コラム:中国の経済減速、大胆な刺激策は当面見送りか

コラム:中国の経済減速、大胆な刺激策は当面見送りか
 1月21日、中国の第4・四半期国内総生産(GDP)は前年比6.4%増と、第3・四半期の6.5%から伸びが鈍化した。写真は上海で2018年11月撮影(2019年 ロイター/Aly Song)
Christopher Beddor
[香港 21日 ロイター BREAKINGVIEWS] - 中国の第4・四半期国内総生産(GDP)は前年比6.4%増と、第3・四半期の6.5%から伸びが鈍化した。
成長率は中国政府の想定以上に鈍化しているが、市場や一部の中国官僚が求めている大胆な金融・財政措置を打ち出すほど急激な減速とはなっていないがめ、大胆な刺激策はまだ先の話になりそうだ。
2018年の成長率は6.6%と、政府目標の6.5%前後に概ね沿った結果となった。ただ、成長率では表せない深刻な懸念もある。例えば、米国との全面的な貿易戦争や国内消費の部分的な弱さが原因で中国株式市場の価値は昨年、約4分の1が失われた。また、貿易戦争を受けて成長率の下振れ懸念も台頭した。
これまでの政策対応は驚くほど生ぬるかった。
エコノミストの多くは景気減速が、かつての融資に支えられた投資熱の再燃に道を開くと期待していた。国務院(内閣に相当)が7月に一段と積極的な財政政策を推し進める方針を表明した際は、そのような方向性が示されたかのように見えた。政府はそれ以降、減税策を拡大し、インフラ事業の承認を加速し、銀行の預金準備率を引き下げてきた。
ただ、順調に成果が出ているとの明確な兆しは乏しい。キャピタル・エコノミクスが公表している広範な融資の指標では、12月の伸び率は9.8%と、10年余りぶりの低い伸びとなった。GDPと同時に発表された公式統計によると、2018年の固定資産投資は前年比5.9%増と、少なくとも1996年以来の低い伸びとなった。
当局の対応には矛盾もみられる。17年から進めてきた債務削減の取り組みは確実に続いており、成長支援を求める声とは相容れない。

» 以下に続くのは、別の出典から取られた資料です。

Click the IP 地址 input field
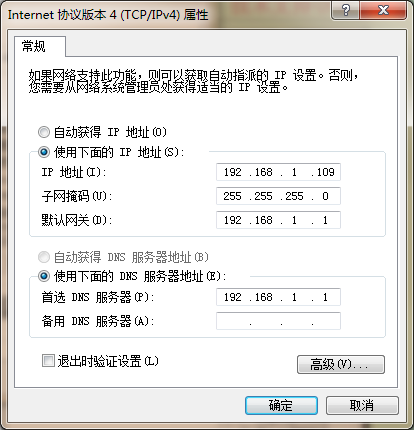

例えば、中央政府は地方政府に対し、公共事業の費用を調達するのに資本市場を一段と活用するよう要請してきた。また、財政省は昨年打ち出した2000億ドル規模の減税に続く追加策を約束したが、同時に財政赤字目標は予想よりも厳格なGDP比2.8%に設定する可能性がある。
総括すれば、刺激策は過去の対応策よりも成果が出にくく、複雑になっている。
当局者らは上層部からより明確な指示があるまで、成長率と市場の押し上げに向けた一段と積極的な財政出動策は見送る公算が大きい。大胆な措置に踏み切るにはかなりの成長鈍化が必要になるだろう。当面は行動よりも口先での対応が大きな比重を占めると見込むべきだ。
●背景となるニュース
・中国国家統計局が21日発表した第4・四半期GDPは前年比6.4%増と、第3・四半期の6.5%から伸びが鈍化し、2009年第1・四半期以来の低さとなった。[nL3N1ZL1GA]
・中国人民銀行(中央銀行)が15日公表した12月の新規人民元建て融資は1兆0800億元(1600億ドル)とロイターがまとめたアナリスト予想の8000億元を大幅に上回った。[nL3N1ZF30S]
*筆者は「Reuters Breakingviews」のコラムニストです。本コラムは筆者の個人的見解に基づいて書かれています。